また、上記以外の点について、所定色印刷段階のより具体的な動作は、例えば、構成1〜8における非有色領域クリア印刷段階と同一又は同様に行うことが考えられる。例えば、所定色印刷段階は、所定色インクをマット状に硬化させてよい。また、所定色印刷段階は、印刷画像に対してグレースケール化と階調の反転とを行った画像に基づいて所定色インク用ヘッドによるインク滴の吐出を行ってよい。
また、例えば、所定色印刷段階及び有色印刷段階の後に、構成6又は7と同一又は同様のマット状クリア印刷段階を更に行ってもよい。この場合、オーバーコート層形成段階は、例えば、マット状クリア印刷段階で形成したマット状のUVクリアインクの層の上に、オーバーコート層を形成してよい。また、この場合、マット状クリア印刷段階は、例えば、印刷画像を少なくとも覆う第1の領域をUVクリアインクで塗りつぶす。そして、オーバーコート層形成段階は、例えば、第1の領域よりも狭い領域であり、縁部が第1の領域の内部にある第2の領域をUVクリアインクで塗りつぶす。また、各インクジェットヘッドに主走査動作を行わせることで印刷を行う場合、例えば、所定色印刷段階における所定色インク用ヘッドの主走査動作と、非有色領域クリア印刷段階におけるクリアインク用ヘッドの主走査動作とを並行して行うことも考えられる。
(構成12)インクジェット方式で印刷を行う印刷装置であって、構成1から11のいずれかに記載の印刷方法で印刷を行う。このように構成すれば、例えば、構成1から11と同様の効果を得ることができる。

→ 指示文 1
本文のうち「また、上記以外の点について、」を含む箇所から書き出し、「様の効果を得ることができる。」まで書いたらやめてください。

→ 練習用データ
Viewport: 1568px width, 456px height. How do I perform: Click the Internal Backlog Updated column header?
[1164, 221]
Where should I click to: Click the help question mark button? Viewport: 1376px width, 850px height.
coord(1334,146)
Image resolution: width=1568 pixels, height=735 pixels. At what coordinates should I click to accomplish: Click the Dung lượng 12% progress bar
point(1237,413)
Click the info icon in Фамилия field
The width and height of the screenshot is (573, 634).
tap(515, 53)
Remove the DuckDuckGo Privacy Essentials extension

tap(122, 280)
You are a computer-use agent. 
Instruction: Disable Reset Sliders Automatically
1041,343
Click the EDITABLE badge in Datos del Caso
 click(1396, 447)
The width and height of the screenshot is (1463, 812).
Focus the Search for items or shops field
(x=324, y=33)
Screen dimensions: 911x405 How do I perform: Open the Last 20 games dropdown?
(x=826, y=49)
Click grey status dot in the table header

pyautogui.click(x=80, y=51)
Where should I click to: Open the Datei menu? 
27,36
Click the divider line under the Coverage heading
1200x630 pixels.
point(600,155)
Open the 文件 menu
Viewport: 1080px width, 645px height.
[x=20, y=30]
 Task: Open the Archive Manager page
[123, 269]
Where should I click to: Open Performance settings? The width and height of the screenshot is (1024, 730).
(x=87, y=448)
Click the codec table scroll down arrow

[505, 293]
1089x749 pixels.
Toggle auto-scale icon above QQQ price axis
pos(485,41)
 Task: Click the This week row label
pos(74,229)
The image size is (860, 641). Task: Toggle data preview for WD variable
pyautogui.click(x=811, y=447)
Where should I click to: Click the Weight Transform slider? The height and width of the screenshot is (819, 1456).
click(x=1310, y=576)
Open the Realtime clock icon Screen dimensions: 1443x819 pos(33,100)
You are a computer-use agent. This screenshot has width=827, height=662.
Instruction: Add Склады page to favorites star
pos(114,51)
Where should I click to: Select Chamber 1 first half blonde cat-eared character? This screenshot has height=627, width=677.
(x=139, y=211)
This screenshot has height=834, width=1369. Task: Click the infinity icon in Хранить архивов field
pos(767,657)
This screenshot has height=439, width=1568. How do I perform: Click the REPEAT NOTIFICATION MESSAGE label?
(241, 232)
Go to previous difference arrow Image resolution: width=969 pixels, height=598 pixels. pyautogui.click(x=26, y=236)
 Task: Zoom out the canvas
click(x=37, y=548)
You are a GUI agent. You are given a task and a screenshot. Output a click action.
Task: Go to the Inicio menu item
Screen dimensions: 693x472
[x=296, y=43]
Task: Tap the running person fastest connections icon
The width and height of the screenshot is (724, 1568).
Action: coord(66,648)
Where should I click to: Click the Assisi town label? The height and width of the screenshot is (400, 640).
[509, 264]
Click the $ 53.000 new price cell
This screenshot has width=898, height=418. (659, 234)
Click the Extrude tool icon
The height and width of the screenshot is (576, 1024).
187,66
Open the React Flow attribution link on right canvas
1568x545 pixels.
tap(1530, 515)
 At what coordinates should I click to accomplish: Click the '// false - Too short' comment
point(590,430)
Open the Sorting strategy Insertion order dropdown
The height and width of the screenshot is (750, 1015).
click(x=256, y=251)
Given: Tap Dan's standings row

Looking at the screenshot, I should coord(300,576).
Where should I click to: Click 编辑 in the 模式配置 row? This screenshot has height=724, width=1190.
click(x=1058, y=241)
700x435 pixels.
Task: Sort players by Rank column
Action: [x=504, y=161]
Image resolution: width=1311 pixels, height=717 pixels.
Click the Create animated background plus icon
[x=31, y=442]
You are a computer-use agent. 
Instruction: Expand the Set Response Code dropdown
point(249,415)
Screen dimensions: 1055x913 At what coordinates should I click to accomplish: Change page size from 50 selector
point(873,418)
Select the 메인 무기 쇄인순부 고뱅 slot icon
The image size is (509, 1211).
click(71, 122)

→ 指示文 2
本文のあとに並ぶ行の先頭から「coord(1334,146)」を含む行まで（その行も含む）を、「Viewport」を「Screen size」に置き換えて書き直してください。それ以外は何も変えず、その範囲の行だけを出してください。

→ 正しい答え 1
また、上記以外の点について、所定色印刷段階のより具体的な動作は、例えば、構成1〜8における非有色領域クリア印刷段階と同一又は同様に行うことが考えられる。例えば、所定色印刷段階は、所定色インクをマット状に硬化させてよい。また、所定色印刷段階は、印刷画像に対してグレースケール化と階調の反転とを行った画像に基づいて所定色インク用ヘッドによるインク滴の吐出を行ってよい。
また、例えば、所定色印刷段階及び有色印刷段階の後に、構成6又は7と同一又は同様のマット状クリア印刷段階を更に行ってもよい。この場合、オーバーコート層形成段階は、例えば、マット状クリア印刷段階で形成したマット状のUVクリアインクの層の上に、オーバーコート層を形成してよい。また、この場合、マット状クリア印刷段階は、例えば、印刷画像を少なくとも覆う第1の領域をUVクリアインクで塗りつぶす。そして、オーバーコート層形成段階は、例えば、第1の領域よりも狭い領域であり、縁部が第1の領域の内部にある第2の領域をUVクリアインクで塗りつぶす。また、各インクジェットヘッドに主走査動作を行わせることで印刷を行う場合、例えば、所定色印刷段階における所定色インク用ヘッドの主走査動作と、非有色領域クリア印刷段階におけるクリアインク用ヘッドの主走査動作とを並行して行うことも考えられる。
(構成12)インクジェット方式で印刷を行う印刷装置であって、構成1から11のいずれかに記載の印刷方法で印刷を行う。このように構成すれば、例えば、構成1から11と同様の効果を得ることができる。

→ 正しい答え 2
Screen size: 1568px width, 456px height. How do I perform: Click the Internal Backlog Updated column header?
[1164, 221]
Where should I click to: Click the help question mark button? Screen size: 1376px width, 850px height.
coord(1334,146)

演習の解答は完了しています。